Identify each line in the listing below that contains the word "should", and copy every such line in full.

MATERIAL PROVIDED:
--- start ---

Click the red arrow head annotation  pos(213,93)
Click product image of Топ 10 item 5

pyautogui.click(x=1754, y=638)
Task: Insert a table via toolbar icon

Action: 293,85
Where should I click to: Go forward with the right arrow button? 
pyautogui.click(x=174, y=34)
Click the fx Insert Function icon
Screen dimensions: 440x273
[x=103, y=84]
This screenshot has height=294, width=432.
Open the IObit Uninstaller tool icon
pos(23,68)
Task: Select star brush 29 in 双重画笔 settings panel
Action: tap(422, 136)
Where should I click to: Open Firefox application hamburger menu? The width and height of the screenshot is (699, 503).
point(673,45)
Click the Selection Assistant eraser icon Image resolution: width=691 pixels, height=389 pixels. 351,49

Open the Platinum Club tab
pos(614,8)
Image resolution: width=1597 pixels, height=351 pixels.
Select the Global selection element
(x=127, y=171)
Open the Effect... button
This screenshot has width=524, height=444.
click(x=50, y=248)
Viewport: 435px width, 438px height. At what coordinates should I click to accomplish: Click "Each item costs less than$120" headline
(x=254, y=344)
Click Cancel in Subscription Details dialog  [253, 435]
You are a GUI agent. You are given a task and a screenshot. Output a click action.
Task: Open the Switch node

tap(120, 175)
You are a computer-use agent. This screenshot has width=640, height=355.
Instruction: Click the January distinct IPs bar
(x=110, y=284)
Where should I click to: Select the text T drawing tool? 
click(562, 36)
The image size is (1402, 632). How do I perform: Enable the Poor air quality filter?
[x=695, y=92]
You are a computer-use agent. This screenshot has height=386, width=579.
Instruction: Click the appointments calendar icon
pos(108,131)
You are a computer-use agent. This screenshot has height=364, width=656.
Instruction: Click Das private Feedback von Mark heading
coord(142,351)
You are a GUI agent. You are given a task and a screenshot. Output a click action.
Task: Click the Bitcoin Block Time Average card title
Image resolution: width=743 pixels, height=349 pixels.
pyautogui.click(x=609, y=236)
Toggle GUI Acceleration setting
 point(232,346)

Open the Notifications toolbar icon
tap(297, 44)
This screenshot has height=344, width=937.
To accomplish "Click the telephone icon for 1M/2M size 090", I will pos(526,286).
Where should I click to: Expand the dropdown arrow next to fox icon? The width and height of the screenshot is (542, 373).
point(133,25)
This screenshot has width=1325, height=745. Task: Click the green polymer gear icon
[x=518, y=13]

--- end ---

TASK RESULT:
Where should I click to: Go forward with the right arrow button? 
Where should I click to: Open Firefox application hamburger menu? The width and height of the screenshot is (699, 503).
Viewport: 435px width, 438px height. At what coordinates should I click to accomplish: Click "Each item costs less than$120" headline
Where should I click to: Select the text T drawing tool? 
Where should I click to: Expand the dropdown arrow next to fox icon? The width and height of the screenshot is (542, 373).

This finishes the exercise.